Generation Next: Zzzs Interrupted
Expert Advice For When Your Child Has Bad Dreams
In the middle of the night, it’s the sound every parent dreads — a frightened child awakened by a terrifying dream.
When bad dreams plague a child’s sleep, their peace of mind isn’t the only thing that’s shaken. Nightmares threaten a child’s sense of security — and they can wreak havoc on parents’ sleep cycles too.
Dr. Janet Kistner, chair of the Florida State University Psychology Department, gives this advice to parents for handling the issues that come with bad dreams:
“There are several preventive measures that can help your child’s mind go to the right places right before sleep,” says Kistner. “Don’t watch scary movies before bed, avoid high-excitement books if they enjoy being read to, and keep foods high in spices or sugars to a minimum.” Keeping the end of the day low energy and well balanced mentally prepares your child for sleeping calmly. A regular routine before bed can also emphasize security and order, which are likely to calm a child’s mind.

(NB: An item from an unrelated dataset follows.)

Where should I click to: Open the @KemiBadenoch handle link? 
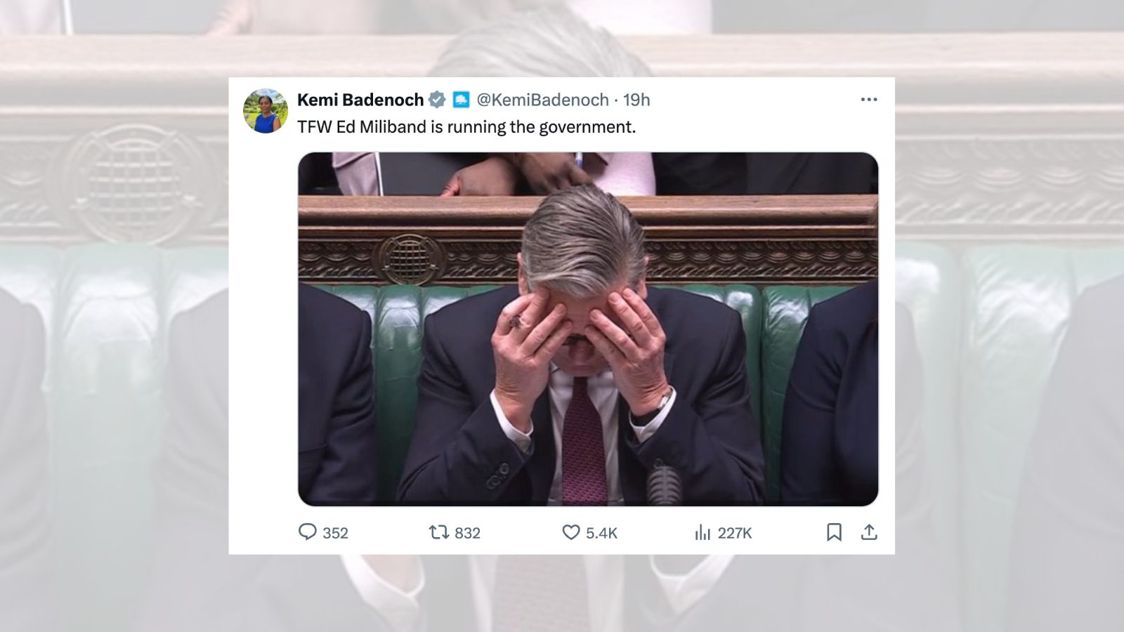542,100
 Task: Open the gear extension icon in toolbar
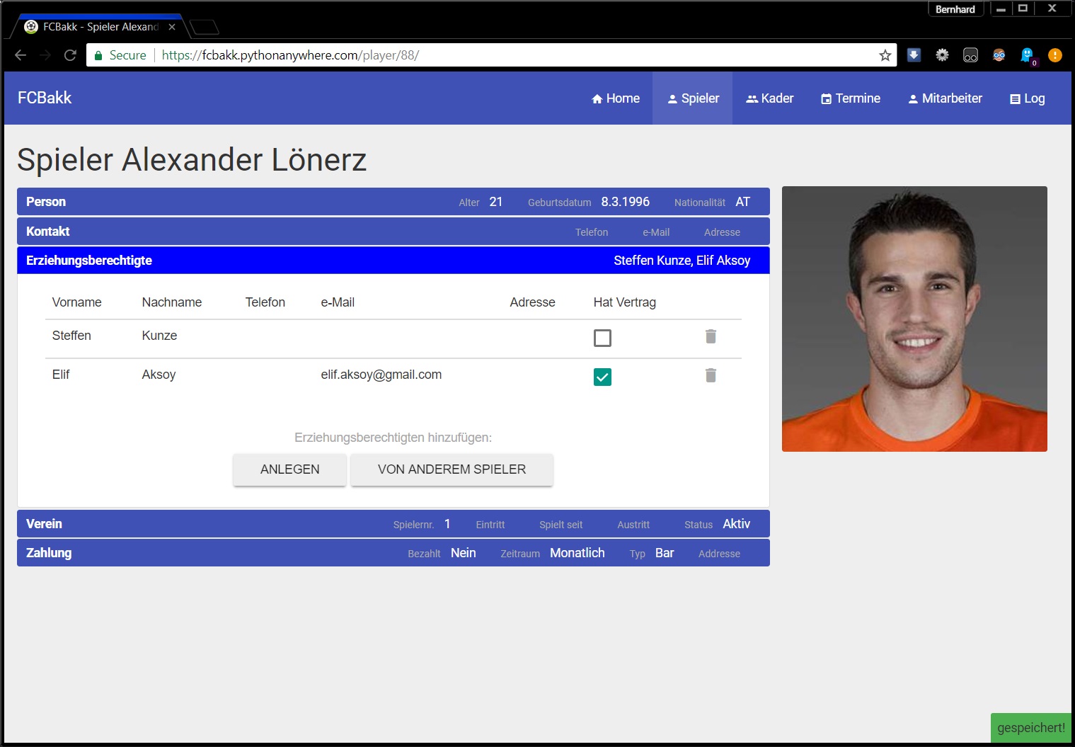coord(942,55)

Many children have an object, such as a blanket or stuffed animal, that brings them comfort and security. Making sure your child has this with them before bed will allow them to feel safe and not alone as they drift off to sleep. Be careful with these items, especially when traveling. Leaving behind something so important can throw a child’s subconscious for a loop. “My daughter was devastated when we accidentally left Jerry the Dog somewhere on vacation,” Kistner recalls. She suggests that if you know your child has an affinity for an item, buy an extra and keep it tucked away, just in case.
Nightmares are a common facet of development, especially between the ages of 3 and 8. In the middle of the night, when you realize your child is experiencing a bad dream, it’s crucial to address it immediately. “It’s important to go to your child right away, because for them, the experience truly is terrifying,” explains Kistner. “Minimizing that trauma can lessen their focus on the subject matter, making it less real.” It’s all right to let your child speak about their dream, but convince them to do so calmly. Once your child has explained things, you can soothe them by pointing out familiar things around them.
Leaving a nightlight or a flashlight can be helpful once your child is calm. “One of the most frightening things about a nightmare can be the moment you awaken and are unaware of where you are,” Kistner explains. “Allowing the child the power to see and investigate for themselves that they are no longer in the world of their dream can teach them to cope with such instances independently.”
If your frightened child still seems insecure after talking about it, repeat parts of your nightly routine (like reading a book or saying nightly prayers) to help get her in the mindset of going back to sleep. You can stay with her until she falls asleep, and ideally when she wakes up again, the nightmare will be a distant memory.
But what if a child is particularly distressed? Taking a child to the parental bed isn’t in itself a wrong thing to do, says Kistner, “but it should be done carefully, as it could give the child a dependence on that luxury.” In the morning, if there still seems to be anxiety, try activities that will give the child a better memory to associate with the experience, such as drawing a picture of the nightmare and finding funny things about it, or creating a happy ending to the dream. This will empower your youngster and hopefully quell the fear of another nightmare.
“Above all,” says Kistner, “remember never to become angry with your child, for whom the experience is real and terrifying.”
Once your child’s mind is eased, his sleep — and yours — should return to normal.